I had to sit my husband down to give him the bad news.
As he sat down, I could see his mental preparation for a death in the family, a monumental loss or a massive disaster. Well, it was all three.
I feel I must also prepare my readers for the magnitude of what I am about to say, but it might be best perhaps to just blurt it out and wait for your sympathetic and understanding emails. Wait for it: Our hairdresser has resigned and moved onto a new (albeit exciting) profession.
At this point, just take a moment to settle the shock because shock it is when the person who has cut your hair for nigh on 10 plus years and to whom you have poured your heart out (aren’t hairdressers actually psychiatrists with scissors?) abandons you? it is like being thrown out of some sort of hairy nest into the great unknown of salons with quirky names.
She sent us this news via text. I suppose it is common practice to dump people via text so I shouldn’t take her method of delivery badly, given the fact that she did display her usual wonderful courtesy and let us know.
And so you are thrown into that moral dilemma of wishing your hairdresser/friend all the very best in their new endeavours and being utterly selfish and wishing that things could remain the same.
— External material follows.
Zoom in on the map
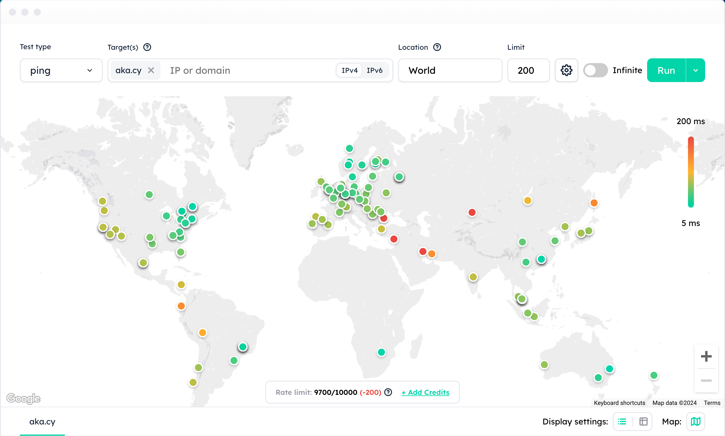This screenshot has width=725, height=436. (706, 356)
Of course you send them the ‘all very best’ sort of reply and you mean it too, but I would be dishonest not to admit a yearning for stability and status quo.
My hope is that we can see each other as friends because I really like my hairdresser. She stood by me when my hair was just growing back after chemotherapy and came with me to purchase a wig when I my hair fell out. I mean, what hairdresser does that? Only one destined to also be a friend.
But will she recognise as I slowly morph into Cousin It? And how will I break in a new hairdresser who will cheerfully not nod as I tell her what I want and then do what she wants to anyway? is there anyone else I will be able to voice my horror at having red hair to in full knowledge that we will laugh at the experience together? It behoves me now to traverse the strange world of salons with hairy names and find another.